Sunday, January 30, 2005

Good News and Bad News

A couple of weeks ago, at the same moment when the Minister of Health was giving a press conference here about the laudable progress the government is making in expanding HIV treatment and providing free anti-retrovirals across the country, a few blocks away a young man in his mid 20s was jumping off a 10 story building to his death. Friends and relatives attributed the suicide to his recent discovery that he was HIV positive.

Surreal juxtapositions like this are common here. We are supposedly awash in donations from PEPFAR, from the Global Fund, from the World Bank, but complicated funding mechanisms and reporting requirements mean that it takes months or even years for the money to be turned into drugs or infrastructure improvements. So even as we read that the Global Fund money has arrived, the local health departments here are asking us if we can help procure medications to prevent mother-to-child transmission of HIV and malaria for a few more months. Meanwhile, Mozambique’s yearly debt service (about $150 million dollars) is enough to buy drugs to treat over 200,000 men, women and children with HIV. Right now, only 8,000 are being treated, but the rapid scale up plan calls for access to drugs for those 200,000 within 5 years.

Often the surreal moments reach into my daily life. Last week I was flagged down while driving past what looked like a broken down machibombo (small bus). The bus had been emptied and the passengers gathered around it, spilling into the road. The only white man in the crowd approached us and explained that there’d been an accident, the bus had hit a young boy, he was unconscious but still alive. I got out and before I could walk 10 feet, a couple of guys were half carrying-half dragging the limp child to my car. We opened the back, I tried to make a flat surface big enough for him to lie down, and we raced off to the nearest hospital, about an hour’s drive away. Once I had time to assess him, my heart sank. He had a pulse and was breathing, but he was completely unresponsive and his pupils were fixed and constricted. There was no flicker of life left in his motionless eyes, only his hands twitched occasionally with involuntary posturing. Outwardly, he had a small laceration on the right side of his scalp, but otherwise looked completely unscathed. We are fragile creatures.
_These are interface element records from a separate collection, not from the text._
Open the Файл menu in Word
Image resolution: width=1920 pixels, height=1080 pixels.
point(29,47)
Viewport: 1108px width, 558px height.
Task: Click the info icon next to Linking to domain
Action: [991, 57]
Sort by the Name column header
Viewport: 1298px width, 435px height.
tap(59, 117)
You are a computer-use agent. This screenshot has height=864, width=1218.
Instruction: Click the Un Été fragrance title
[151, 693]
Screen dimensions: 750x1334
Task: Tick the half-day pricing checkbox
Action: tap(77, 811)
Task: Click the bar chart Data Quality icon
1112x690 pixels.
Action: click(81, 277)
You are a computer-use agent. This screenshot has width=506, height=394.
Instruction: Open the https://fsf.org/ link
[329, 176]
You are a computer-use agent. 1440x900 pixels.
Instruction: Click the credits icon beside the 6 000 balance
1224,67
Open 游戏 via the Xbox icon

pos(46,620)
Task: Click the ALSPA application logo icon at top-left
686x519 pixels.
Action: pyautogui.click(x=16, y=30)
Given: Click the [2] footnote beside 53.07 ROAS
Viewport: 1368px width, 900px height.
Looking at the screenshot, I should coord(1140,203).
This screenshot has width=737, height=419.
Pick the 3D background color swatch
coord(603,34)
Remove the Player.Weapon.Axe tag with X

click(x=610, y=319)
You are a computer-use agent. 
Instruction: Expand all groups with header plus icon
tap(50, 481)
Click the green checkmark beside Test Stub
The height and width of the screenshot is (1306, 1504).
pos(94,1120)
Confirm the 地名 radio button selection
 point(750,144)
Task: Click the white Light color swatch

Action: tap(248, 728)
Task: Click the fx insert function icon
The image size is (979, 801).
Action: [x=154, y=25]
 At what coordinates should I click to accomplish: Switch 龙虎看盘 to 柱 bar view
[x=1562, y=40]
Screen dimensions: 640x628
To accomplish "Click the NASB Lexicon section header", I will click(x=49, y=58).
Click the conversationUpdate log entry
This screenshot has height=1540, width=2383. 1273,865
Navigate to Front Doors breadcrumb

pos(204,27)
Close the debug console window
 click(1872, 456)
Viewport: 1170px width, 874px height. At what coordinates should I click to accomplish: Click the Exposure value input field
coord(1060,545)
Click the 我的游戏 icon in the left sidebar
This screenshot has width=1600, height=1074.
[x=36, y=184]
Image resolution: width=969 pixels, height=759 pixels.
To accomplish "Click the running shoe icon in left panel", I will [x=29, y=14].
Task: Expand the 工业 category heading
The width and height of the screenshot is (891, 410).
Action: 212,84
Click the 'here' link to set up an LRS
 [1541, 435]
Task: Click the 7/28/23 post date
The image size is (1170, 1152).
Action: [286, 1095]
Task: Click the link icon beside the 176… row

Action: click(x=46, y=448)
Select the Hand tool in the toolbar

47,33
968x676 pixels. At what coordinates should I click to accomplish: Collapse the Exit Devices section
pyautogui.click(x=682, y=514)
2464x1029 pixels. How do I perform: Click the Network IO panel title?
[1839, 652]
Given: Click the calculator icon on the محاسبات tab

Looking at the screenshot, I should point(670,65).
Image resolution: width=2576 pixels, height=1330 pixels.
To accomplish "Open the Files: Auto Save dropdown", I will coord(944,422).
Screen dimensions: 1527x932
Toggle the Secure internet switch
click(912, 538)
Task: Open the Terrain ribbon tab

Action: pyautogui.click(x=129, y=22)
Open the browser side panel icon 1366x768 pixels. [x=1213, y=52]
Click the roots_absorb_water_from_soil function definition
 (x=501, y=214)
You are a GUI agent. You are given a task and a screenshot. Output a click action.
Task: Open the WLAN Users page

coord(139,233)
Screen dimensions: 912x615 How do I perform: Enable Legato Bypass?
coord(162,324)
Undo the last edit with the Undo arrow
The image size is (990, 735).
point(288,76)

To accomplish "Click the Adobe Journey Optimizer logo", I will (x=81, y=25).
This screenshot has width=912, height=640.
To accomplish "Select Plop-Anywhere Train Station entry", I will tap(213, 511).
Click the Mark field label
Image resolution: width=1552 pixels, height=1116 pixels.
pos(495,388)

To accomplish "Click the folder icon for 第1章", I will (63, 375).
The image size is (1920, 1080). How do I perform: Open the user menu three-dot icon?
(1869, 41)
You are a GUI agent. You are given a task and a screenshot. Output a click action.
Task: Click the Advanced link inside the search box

He may not have survived even in the best of circumstances, but here, his chances were nil. At minimum he needed a neurosurgeon and the nearest one is 600 miles away. Still, his chest rose and fell at regular intervals and his heart continued to beat, not quite catching on to the futility of its continued service, still on the powerful automatic pilot of the deep brainstem.

Most disturbing to me about the whole experience was the reception we got when we rolled up to the emergency ward. I went in first and asked for a stretcher, and after a couple of minutes was able to get an orderly’s attention. It was late afternoon and only a few people were milling around. One man was lying on a bench behind a screen with labored breathing and desperate, hypoxic eyes, a couple of others sat patiently on another bench across the hall. A receptionist was giving all his attention to the mound of paperwork in front of him and was not going to be distracted. Finally a nurse noticed me and said “put him in room two.” As I was wheeling the bed into the room, I noticed a man in a white coat and stethoscope strolling by. Repeated “excuse me sir”s got no response. Finally, I walked in front of him, said “good afternoon,” introduced myself, and explained the situation. He walked into the room where the nurse was starting an IV, and said simply, “put him in the surgical ward” and walked out. I stayed with the boy about an hour longer, as he was transferred to a regular hospital bed, hoping his parents would show up and I would have a chance to explain the hopeless situation. Someone had gone to tell them that we were taking their gravely wounded son to the Chimoio hospital, but from their home about 80 kilometers away, it might take them hours to arrive on public transport.

The next morning, I went to work in the Chimoio HIV treatment center “day hospital,” about 100 yards away from the emergency ward in the hospital complex. It was also a tough day, we saw the malnourished child of a mother with HIV. The five month old weighed only 7 pounds and wasn’t breastfeeding. We saw a skinny 15 year old with big frightened doe eyes who was just diagnosed with HIV and was sick with malaria. But we also saw 10 or 11 people who were healthy, gaining weight, getting the treatment they need from attentive docs, caring social workers and kind peer-activists. I wrote an email to some friends commenting on the amazing difference that basic infrastructure and a few thousand dollars makes. The reply from a doctor who worked here for two years was more accurate: “a little remuneration gives one's selfless side the ability to come out and play.” In absence of doctors, nurses, basic supplies and medicines, beds and equipment, the hospital staff is continually beaten down and has come to know that there’s not much they can offer— everyone’s overworked and disappointment is constant. Those are the perfect conditions to foster the inhumanities that I witnessed. But it’s also surprisingly easy to turn the equation around. Every month now, we’re putting about 150 new people on anti-retrovirals at the two day hospitals we support. For those patients and their families, it may be the first time they’ve gotten attentive, comprehensive medical care from the down-trodden health care system.